Figure 5. Repeated experimental seizures increase expression of multiple movement responses in motor cortex

A, representative motor maps for Control (left; n = 10) and Seizure (right; n = 10) conditions. B, mean per cent of total forelimb motor map occupied by multiple movement responses was significantly increased after seizures. C, mean multiple movement thresholds were not significantly different between control and seizure conditions. D, mean primary forelimb map area was significantly increased in animals given seizures. E, mean primary forelimb thresholds were not altered by seizures. ^* P < 0.05.

Figure 6. HCN1^KO mice exhibit increased expression of multiple movement responses

ICMS maps were assessed in C57BL/6J mice pre/post‐aCSF (n = 4), C57BL/6J mice pre/post‐ZD7288 (n = 5) and HCN1^KO mice pre/post‐ZD7288 (n = 6). A, a significantly larger proportion of multiple movement responses was detected in HCN1^KO mice pre‐ZD7288 and C57BL/6J mice post‐ZD7288 relative to C57BL/6J mice either pre/post‐aCSF or pre‐ZD7288. B, mean multiple movement thresholds were significantly increased in C57BL/6J mice after ZD7288. C, mean primary forelimb map area was not altered by ZD7288. D, mean primary forelimb thresholds were significantly increased in C57BL/6J mice after ZD7288. ^* P < 0.05.

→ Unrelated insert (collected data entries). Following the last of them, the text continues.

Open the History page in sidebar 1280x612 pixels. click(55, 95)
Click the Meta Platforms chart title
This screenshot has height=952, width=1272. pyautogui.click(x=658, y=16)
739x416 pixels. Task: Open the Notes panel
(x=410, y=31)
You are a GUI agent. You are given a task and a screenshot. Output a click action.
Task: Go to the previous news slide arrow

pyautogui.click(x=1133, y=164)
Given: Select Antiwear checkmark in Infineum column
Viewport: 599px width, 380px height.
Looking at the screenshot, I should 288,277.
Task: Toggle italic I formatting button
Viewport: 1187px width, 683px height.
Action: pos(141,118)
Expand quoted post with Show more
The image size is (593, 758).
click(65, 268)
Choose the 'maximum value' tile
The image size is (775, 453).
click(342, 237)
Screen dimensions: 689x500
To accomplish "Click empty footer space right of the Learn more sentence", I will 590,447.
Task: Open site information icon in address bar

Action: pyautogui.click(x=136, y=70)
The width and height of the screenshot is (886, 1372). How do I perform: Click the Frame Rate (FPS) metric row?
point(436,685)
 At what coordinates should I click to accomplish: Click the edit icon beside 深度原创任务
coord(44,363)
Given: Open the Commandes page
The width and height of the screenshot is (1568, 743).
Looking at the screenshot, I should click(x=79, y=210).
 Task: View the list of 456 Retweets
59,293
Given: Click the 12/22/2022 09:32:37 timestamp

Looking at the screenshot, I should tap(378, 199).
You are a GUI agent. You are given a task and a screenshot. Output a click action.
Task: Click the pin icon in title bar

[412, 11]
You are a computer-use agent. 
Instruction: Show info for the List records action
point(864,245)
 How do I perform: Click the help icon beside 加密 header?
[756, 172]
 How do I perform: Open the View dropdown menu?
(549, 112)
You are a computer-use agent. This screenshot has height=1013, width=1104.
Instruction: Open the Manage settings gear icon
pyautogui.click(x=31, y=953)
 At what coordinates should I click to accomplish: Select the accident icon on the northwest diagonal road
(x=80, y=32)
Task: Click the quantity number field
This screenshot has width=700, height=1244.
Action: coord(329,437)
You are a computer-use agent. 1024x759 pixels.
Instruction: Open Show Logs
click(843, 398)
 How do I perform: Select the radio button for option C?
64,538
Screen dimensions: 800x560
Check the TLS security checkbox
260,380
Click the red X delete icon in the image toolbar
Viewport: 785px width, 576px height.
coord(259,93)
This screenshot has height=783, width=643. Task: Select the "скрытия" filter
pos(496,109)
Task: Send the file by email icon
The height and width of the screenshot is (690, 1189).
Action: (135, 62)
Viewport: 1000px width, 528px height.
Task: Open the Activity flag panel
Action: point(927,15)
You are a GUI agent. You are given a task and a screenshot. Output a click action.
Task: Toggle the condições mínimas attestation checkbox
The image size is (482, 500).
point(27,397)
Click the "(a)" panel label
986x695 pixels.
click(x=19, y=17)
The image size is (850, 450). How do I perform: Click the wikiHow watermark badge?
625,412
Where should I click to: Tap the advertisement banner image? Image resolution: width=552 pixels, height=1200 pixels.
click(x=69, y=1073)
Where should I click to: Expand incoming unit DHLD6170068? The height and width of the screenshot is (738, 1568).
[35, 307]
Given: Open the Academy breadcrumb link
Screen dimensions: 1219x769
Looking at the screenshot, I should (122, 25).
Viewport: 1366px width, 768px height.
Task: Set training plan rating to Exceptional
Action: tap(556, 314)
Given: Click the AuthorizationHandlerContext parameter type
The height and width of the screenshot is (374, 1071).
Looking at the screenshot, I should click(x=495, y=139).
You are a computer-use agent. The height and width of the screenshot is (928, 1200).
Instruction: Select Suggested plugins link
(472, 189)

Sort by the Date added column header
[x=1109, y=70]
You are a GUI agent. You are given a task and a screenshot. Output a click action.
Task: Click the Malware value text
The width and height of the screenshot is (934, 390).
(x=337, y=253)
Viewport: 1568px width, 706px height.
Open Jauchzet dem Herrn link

Figure 7. HCN1^KO mice exhibit deficits in reaching accuracy on a skilled reaching task

A, C57BL/6J (n = 4) and HCN1^KO (n = 6) mice did not significantly differ in the number of reach attempts. B, C57BL/6J mice achieved significantly greater per cent reaching success than HCN1^KO mice on several training days. C, mean ranked scores for reaching components. Significantly greater error scores representing atypical motor movements were observed in HCN1^KO mice on Digits to Midline and Elbow to Midline. ^* P < 0.05.

Figure 8. Acute pharmacological inhibition of HCN channels within motor cortex reduces reaching accuracy and increases atypical movements on a skilled reaching task

A, the number of reaching attempts was not significantly affected by intracortical saline (n = 6) or ZD7288 infusion (n = 6). A non‐significant increase in attempts with ZD7288 was noted. B, per cent reaching accuracy was reduced in animals given intracortical infusion of ZD7288 relative to baseline performance or vehicle infusion. Vehicle did not affect reaching accuracy C, mean ranked scores for reaching components. Significantly greater error scores representing atypical movements were observed during ZD7288 infusion relative to vehicle infusion on Advance and Grasp. ^* P < 0.05.